_Written task_
Collect every line in the records below that contains the string "pixels", and copy each such line in full. Treat the match as case-sensitive.

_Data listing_
-=-=-=-=-
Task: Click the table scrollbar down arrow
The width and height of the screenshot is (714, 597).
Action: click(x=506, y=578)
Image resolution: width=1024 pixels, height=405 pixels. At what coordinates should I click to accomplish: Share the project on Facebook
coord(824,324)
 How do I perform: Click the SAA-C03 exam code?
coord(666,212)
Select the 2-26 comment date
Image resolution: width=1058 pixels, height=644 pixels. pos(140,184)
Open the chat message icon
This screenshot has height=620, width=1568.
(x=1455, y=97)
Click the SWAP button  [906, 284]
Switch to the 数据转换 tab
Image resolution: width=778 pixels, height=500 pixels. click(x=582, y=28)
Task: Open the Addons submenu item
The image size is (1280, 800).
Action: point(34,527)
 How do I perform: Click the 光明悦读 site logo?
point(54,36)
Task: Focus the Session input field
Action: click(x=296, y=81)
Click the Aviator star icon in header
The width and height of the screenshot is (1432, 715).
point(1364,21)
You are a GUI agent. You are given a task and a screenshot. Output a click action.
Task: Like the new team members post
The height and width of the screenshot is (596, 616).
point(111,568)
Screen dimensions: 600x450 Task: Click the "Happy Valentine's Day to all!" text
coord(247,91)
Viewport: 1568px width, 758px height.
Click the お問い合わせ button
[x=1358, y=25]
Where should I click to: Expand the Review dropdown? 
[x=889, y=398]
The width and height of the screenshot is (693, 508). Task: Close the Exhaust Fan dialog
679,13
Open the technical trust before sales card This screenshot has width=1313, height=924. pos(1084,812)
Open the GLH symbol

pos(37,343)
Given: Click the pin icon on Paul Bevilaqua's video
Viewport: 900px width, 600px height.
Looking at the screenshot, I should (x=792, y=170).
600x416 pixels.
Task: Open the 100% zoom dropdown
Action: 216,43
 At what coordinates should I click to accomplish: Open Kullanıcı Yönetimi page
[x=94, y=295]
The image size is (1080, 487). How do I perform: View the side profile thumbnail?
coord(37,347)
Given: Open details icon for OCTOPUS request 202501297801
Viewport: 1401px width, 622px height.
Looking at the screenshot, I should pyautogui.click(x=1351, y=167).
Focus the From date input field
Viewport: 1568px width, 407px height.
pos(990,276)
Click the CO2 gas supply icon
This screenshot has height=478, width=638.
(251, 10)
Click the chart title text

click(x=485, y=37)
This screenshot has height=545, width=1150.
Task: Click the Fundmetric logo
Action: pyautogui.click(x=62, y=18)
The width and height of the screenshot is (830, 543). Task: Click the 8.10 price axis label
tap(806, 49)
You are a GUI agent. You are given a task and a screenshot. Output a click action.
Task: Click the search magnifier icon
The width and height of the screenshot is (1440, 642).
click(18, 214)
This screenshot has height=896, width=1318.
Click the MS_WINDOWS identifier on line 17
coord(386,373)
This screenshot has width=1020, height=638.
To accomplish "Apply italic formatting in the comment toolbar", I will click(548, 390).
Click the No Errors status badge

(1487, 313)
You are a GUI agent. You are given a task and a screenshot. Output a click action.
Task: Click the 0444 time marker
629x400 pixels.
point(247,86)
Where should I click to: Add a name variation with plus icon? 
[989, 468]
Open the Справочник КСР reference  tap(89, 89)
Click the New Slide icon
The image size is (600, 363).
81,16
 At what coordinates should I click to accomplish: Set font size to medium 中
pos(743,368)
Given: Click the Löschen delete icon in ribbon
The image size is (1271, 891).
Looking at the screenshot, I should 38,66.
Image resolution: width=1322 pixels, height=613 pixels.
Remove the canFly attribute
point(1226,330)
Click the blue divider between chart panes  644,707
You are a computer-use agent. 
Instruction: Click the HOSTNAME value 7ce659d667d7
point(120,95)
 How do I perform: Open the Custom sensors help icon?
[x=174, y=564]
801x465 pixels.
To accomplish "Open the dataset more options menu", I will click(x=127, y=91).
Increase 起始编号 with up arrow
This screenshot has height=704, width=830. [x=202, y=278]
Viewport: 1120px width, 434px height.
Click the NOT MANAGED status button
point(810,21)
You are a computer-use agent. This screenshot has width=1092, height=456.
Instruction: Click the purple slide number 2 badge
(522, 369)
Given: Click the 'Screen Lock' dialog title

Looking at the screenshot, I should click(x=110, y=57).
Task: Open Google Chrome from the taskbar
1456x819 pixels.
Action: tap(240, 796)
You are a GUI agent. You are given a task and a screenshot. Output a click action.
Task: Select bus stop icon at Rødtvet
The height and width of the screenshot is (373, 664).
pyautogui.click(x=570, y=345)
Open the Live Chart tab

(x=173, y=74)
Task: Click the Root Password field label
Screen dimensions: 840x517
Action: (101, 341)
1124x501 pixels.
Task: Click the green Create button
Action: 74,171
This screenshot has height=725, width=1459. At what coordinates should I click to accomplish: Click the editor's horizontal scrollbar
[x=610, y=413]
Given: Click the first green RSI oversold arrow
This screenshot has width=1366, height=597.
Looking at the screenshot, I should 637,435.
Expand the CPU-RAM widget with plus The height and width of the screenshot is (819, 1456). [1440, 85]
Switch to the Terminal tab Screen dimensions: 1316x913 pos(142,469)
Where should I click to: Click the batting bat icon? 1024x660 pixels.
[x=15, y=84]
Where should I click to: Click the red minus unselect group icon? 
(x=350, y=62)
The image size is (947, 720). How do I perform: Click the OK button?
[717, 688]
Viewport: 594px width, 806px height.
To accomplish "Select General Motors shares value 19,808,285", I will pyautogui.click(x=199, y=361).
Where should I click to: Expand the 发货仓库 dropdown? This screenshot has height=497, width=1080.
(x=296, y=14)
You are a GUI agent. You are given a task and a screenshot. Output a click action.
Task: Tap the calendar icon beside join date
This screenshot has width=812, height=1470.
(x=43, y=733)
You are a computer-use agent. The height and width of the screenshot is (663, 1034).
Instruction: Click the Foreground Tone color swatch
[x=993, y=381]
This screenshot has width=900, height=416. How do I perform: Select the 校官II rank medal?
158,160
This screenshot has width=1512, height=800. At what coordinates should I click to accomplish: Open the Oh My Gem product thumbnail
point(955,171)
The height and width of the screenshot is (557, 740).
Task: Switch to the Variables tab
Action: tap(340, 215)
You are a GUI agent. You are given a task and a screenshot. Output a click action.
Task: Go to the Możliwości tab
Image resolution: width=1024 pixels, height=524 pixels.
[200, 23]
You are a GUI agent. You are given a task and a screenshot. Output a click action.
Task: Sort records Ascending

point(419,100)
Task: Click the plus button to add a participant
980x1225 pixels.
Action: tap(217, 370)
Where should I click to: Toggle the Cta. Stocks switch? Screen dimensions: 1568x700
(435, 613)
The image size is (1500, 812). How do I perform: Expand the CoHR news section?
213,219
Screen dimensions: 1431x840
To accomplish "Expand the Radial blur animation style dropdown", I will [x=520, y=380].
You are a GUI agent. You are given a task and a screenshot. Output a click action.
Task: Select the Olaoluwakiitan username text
-=-=-=-=-
_Written answer_
Image resolution: width=1024 pixels, height=405 pixels. At what coordinates should I click to accomplish: Share the project on Facebook
Image resolution: width=1058 pixels, height=644 pixels. pos(140,184)
Image resolution: width=778 pixels, height=500 pixels. click(x=582, y=28)
600x416 pixels.
629x400 pixels.
Image resolution: width=1322 pixels, height=613 pixels.
801x465 pixels.
1456x819 pixels.
1124x501 pixels.
Where should I click to: Click the batting bat icon? 1024x660 pixels.
Image resolution: width=1024 pixels, height=524 pixels.
980x1225 pixels.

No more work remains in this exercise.